Y en la carrera política una idea sería proponer una especie de carné por puntos en el que penalizaran pequeñas irregularidades, abusos, mentiras y fraudes como una forma de disuadir a los posibles infractores y alejarlos de la vida pública si reinciden. Cómo prevenir y evitar que haya conductores peligrosos y dañinos en las autopistas y carreteras de la política. La triste realidad, sin embargo, es que sucede todo lo contrario: la corrupción está protegida con frecuencia por la impunidad y en la vida política se penaliza su denuncia.

La política profesional y sus efectos

La profesionalización de la política en ocasiones conlleva una meritocracia perversa o inversa, aunque la política  profesional no es intrínsecamente negativa. En todos los sistemas democráticos hay políticos profesionales y no es este el factor más importante de la decadencia moral del sistema.

Hay políticos que han tenido una intensa y extensa vida laboral y otros que han sido solo políticos profesionales. No tiene por qué ser negativo que haya políticos profesionales. Lo que sí es preocupante es que todos o casi todos los políticos sean profesionales  y que abunden políticos cuya única profesión a lo largo de su vida sea solo la política. Añadamos algo a las perversiones de la carrera política profesional. Si los estudios no son necesarios, se puede escalar y ascender sin una formación académica y se falsifica el currículum, vamos acumulando actores de degradación de la calidad de la política.

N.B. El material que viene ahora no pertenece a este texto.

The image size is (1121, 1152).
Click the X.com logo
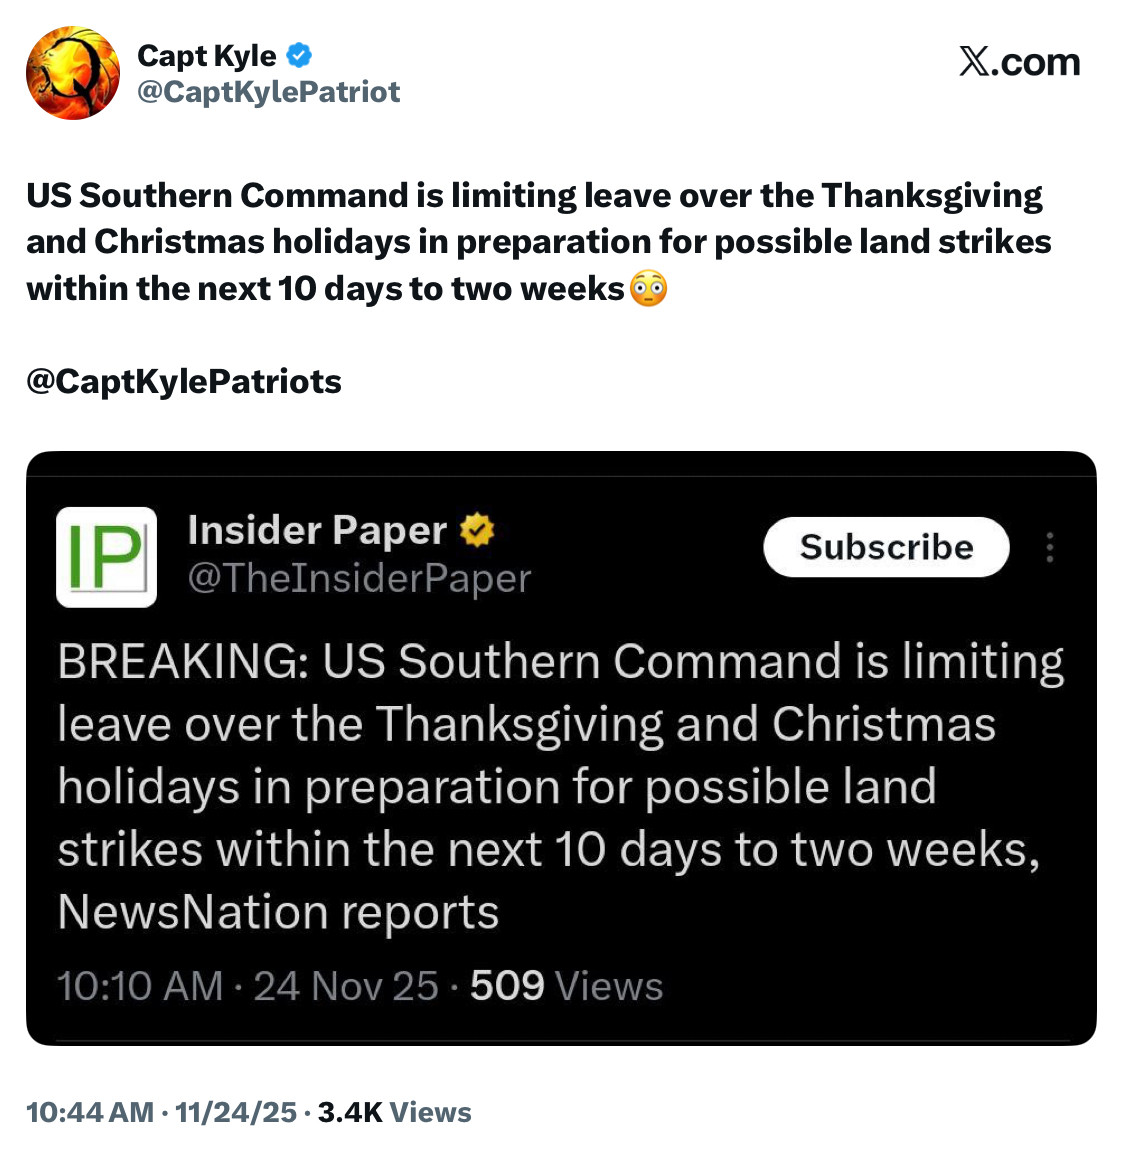pos(1019,62)
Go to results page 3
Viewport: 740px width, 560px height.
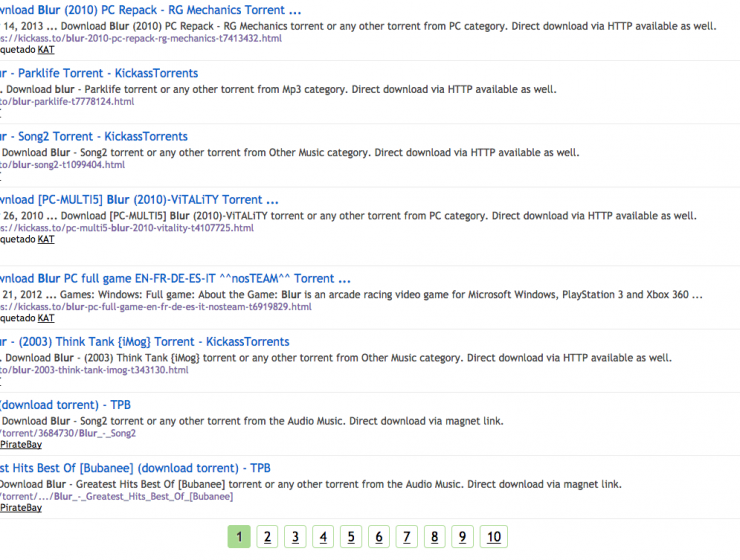click(x=295, y=537)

Se ha generalizado un fenómeno preocupante: la entrada en la actividad política retribuida se realiza a una edad excesivamente temprana. En muchos casos se abandonan los estudios y se carece de cualquier trabajo previo, porque se prefiere vivir siempre de la política. El perfil del político que de joven deja de estudiar y se dedica en exclusiva a la política profesional y conoce sus entresijos no es comparable a las personas, normalmente de origen humilde, que por diversas razones no pudieron seguir con su bachillerato o su carrera por tener que incorporarse a la vida laboral. Que a una edad muy temprana un adolescente ingrese en la organización juvenil de un partido y se dedique a ascender en el escalafón tomando como única pauta de conducta las vicisitudes su vida interna como esquema de carrera política favorece la mediocridad y la creación de una casta dirigente alejada de la realidad social.

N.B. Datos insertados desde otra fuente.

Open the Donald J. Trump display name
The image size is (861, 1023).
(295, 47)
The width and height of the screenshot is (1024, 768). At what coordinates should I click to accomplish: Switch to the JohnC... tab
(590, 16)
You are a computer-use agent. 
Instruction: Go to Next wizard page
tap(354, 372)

El problema puede agravarse cuando un político profesionalizado se queda en paro porque ha cesado en su cargo sin experiencia laboral previa tiene unas problemáticas expectativas de empleo. Es el perfil del político que necesita materialmente sobrevivir en la estructura partidista a cualquier precio, circunstancia que facilitará la renuncia a los principios y las convicciones, favorece el vasallaje y dificulta la necesaria renovación interna que necesitan todas las organizaciones. De ahí que sea razonable sostener la conveniencia de que los que acceden por primera vez a los mencionados puestos tengan un currículum profesional o al menos una formación académica u ocupacional que les permitiera reinsertarse en la vida laboral en caso de que se vieran obligados a dejar la política o desearan abandonarla. Se ha repetido hasta la sociedad que la política no atrae a las personas con talento por diversas razones, como unas retribuciones no competitivas. Pero la realidad no es que el compromiso con los partidos espante  las personas talento que pueda haber en la sociedad extramuros de la política profesional partidocrática. Es que es la propia dinámica endogámica de las oligarquías la que no tiene mucho interés de que los outsiders se incorporen a la clase dirigente, salvo como “independientes de reconocido prestigio” o “floreros”, casi siempre sometidos a los poderes efectivos de los aparatos.